In the example above you can see we've got a relatively healthy workload.  The istio-proxy container has been given an amount of CPU which "fits" the workloads profile, and allows its utilisation to closely track that of the underlying application.  Experience tells me that once you've got these two aligned, they down loosely stay aligned.  The only time they would drift is if the performance profile of either container changed significantly (for example - if the developer made the application 2x as performant, utilisation for master would come down).

At AutoTrader, our platform team are responsible for building the "delivery platform", which our developers deploy apps on to, but the app developers are responsible for right-sizing their workloads (CPU and RAM).  The platform team build tools that help them make informed decisions about these values.

What this translates to is a simple abstraction.  We don't have our developers write 100x kubernetes manifests to deploy a workload.  They don't care about Istio VirtualServices, or Sidecars, or Kubernetes Deployments, or remembering where to put annotations to get the scale of the sidecars right.  Instead, we ask for a yaml file in their repo, which looks like this:

      cpu: 500m
      memory: 80Mi
    replicas: 6
      cpu: 1000m
      memory: 956Mi

So as you can see, the owner of the service is responsible for setting both the resources for their master container, and their istio-proxy.  Our responsibility is to build tooling that helps them making informed decisions when picking these values.
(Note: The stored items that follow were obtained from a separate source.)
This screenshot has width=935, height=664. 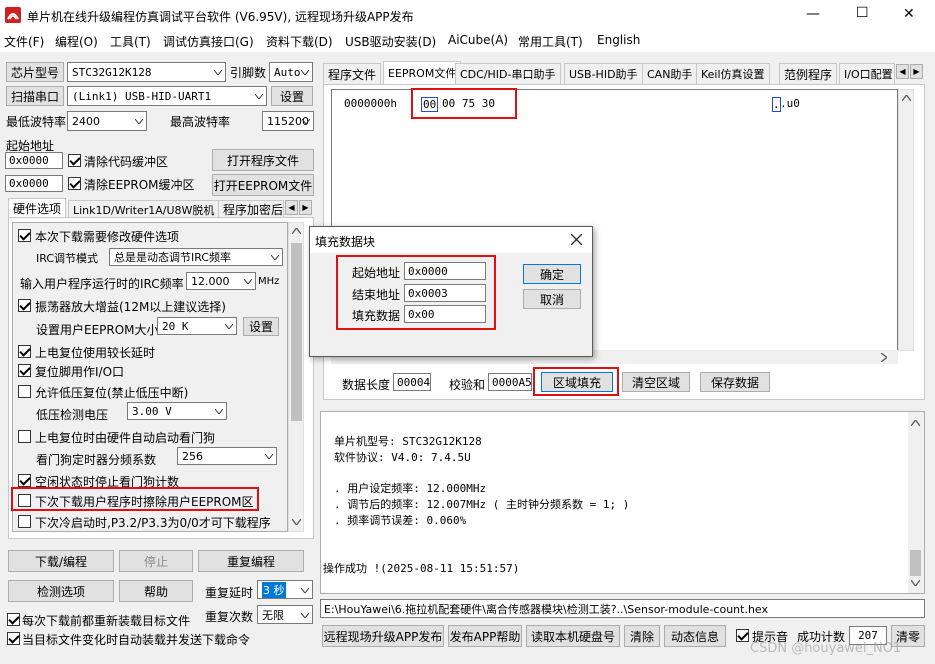 I want to click on repeat-count-select: 无限, so click(x=285, y=614).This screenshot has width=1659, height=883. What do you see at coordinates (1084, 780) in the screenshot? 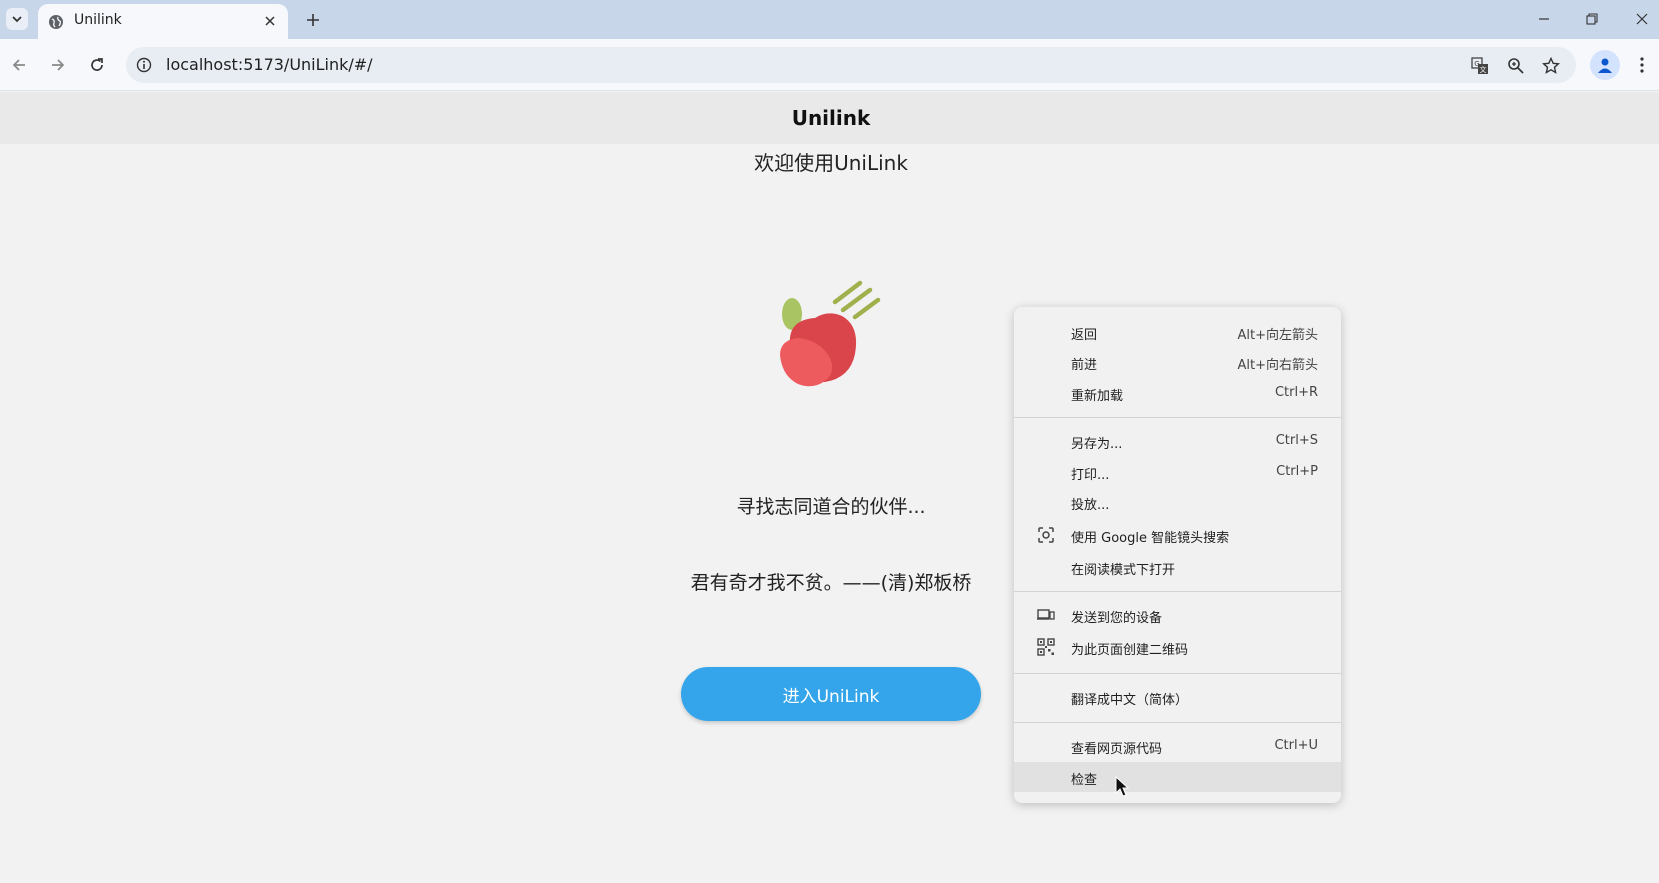
I see `menu-item-label: 检查` at bounding box center [1084, 780].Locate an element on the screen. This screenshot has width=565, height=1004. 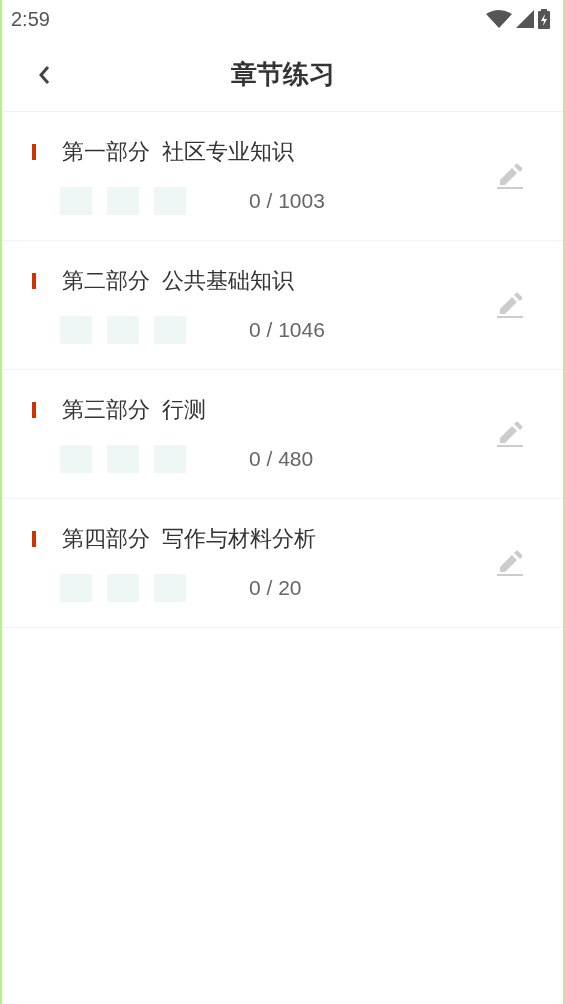
status-time: 2:59 is located at coordinates (30, 20). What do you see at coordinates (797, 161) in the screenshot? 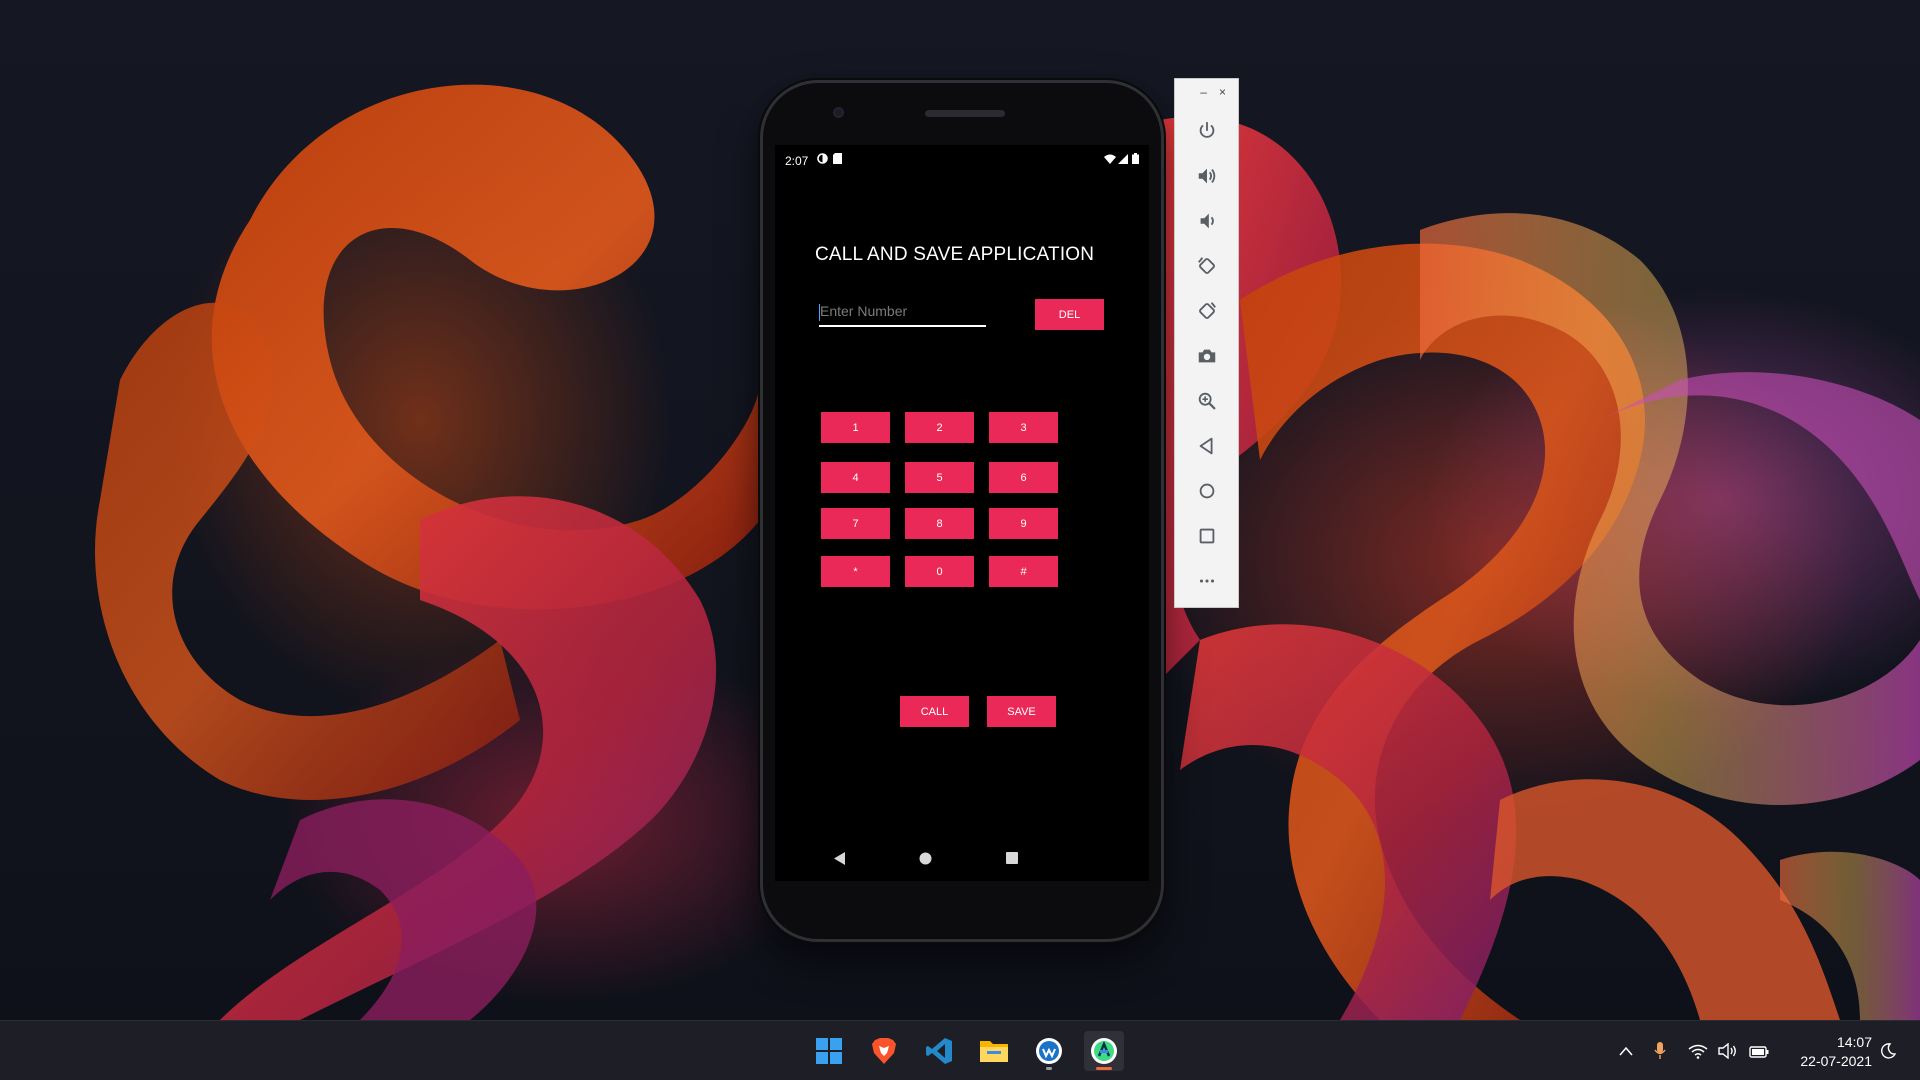
I see `status-time: 2:07` at bounding box center [797, 161].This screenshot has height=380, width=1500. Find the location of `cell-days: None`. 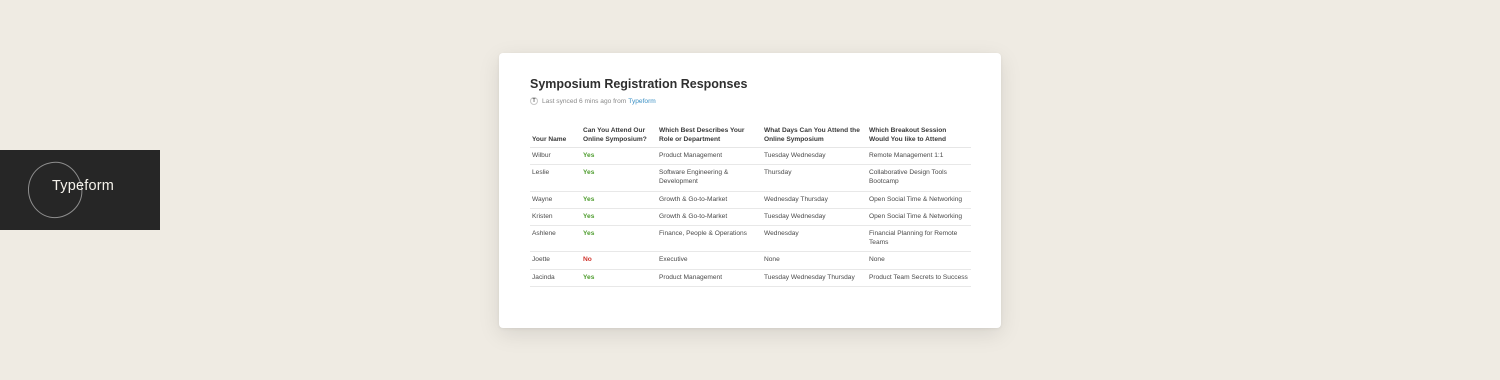

cell-days: None is located at coordinates (814, 260).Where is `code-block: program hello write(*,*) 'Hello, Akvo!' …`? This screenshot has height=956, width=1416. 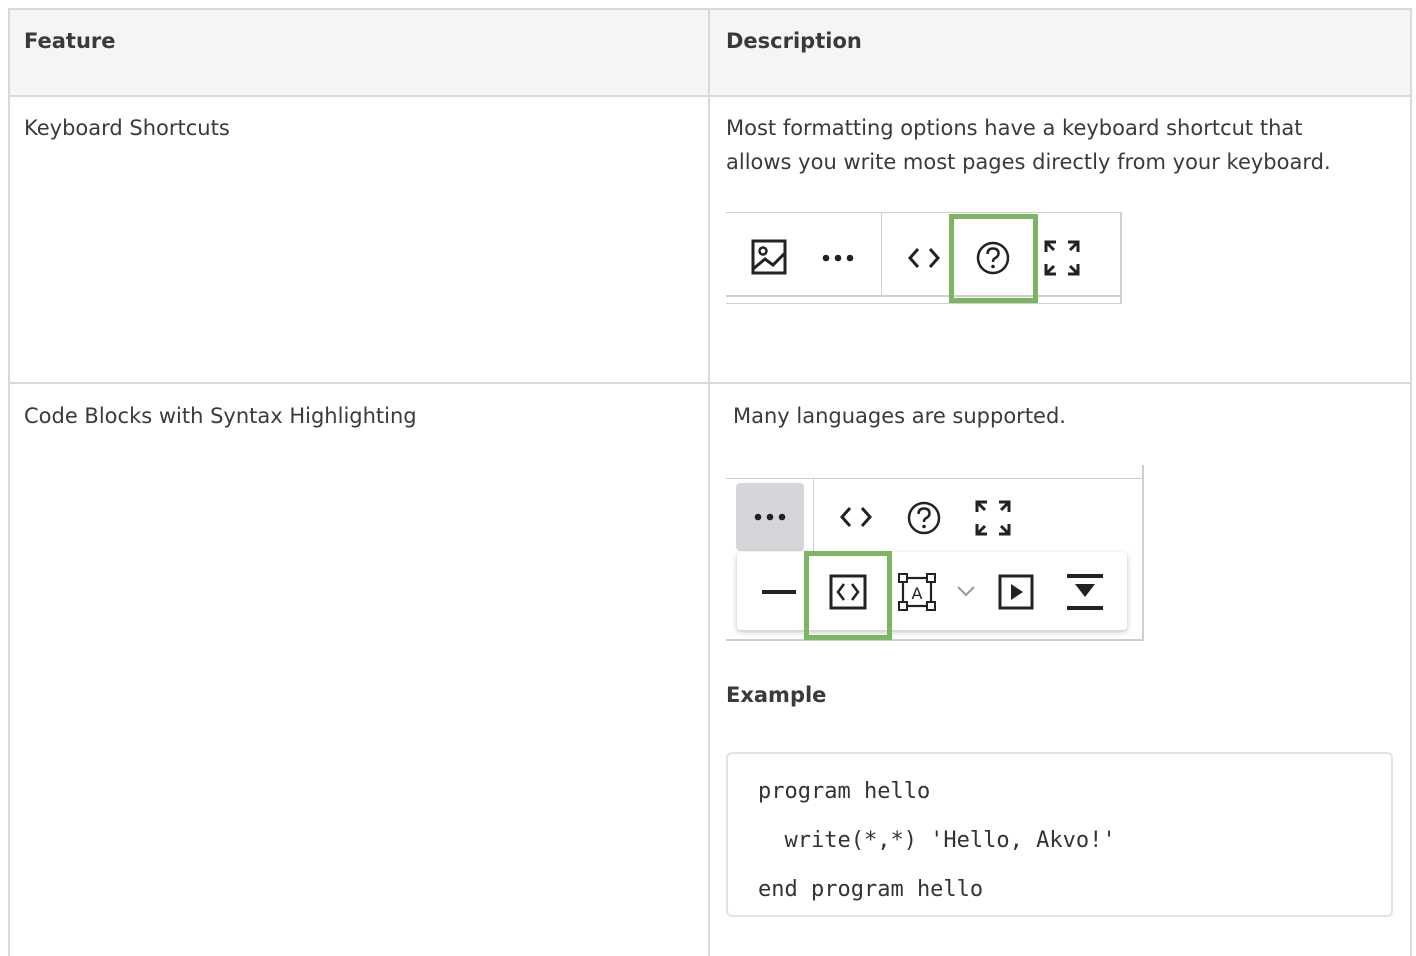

You've seen how we do that with Metrics such as Utilisation above, which we present in Grafana dashboard, but we also do something called "Suggestions".  These are tips that we give application owners on optimally configuring their services:

So you can see here we have one called ProxyMasterImbalance.  This suggestion would be active if we detect more than a 30% drift between the master and istio-proxy container within a given workload.   Here's an example of that suggestion firing:


Hopefully you can see here how sizing the sidecar can fit quite easily into your existing business processes for sizing your workload.  You should be doing this anyway, for healthy ustilisation of your infrastructure.

We've built a culture where squads care for and own their software in production environments and that includes key CFRs such as cost.  They know they're contributing towards the bigger picture by staying on top of these things and on the whole, they do it.  Critically, they already care about their master container utilisation, so istio-proxy is just one additional container that they have to set 2 values for (cpu/ram), and we provide data to make that as easy as possible, and in the vast majority of situations - it's something you only need to adjust once.

I do also want to call out that this post is specifically thinking about scale.  There are other potential advantages to separating out the proxy from the app (such as isolated upgrades).  Again though I personally feel this comes with pros and cons (like most decisions in tech), but that's a blog post for another day.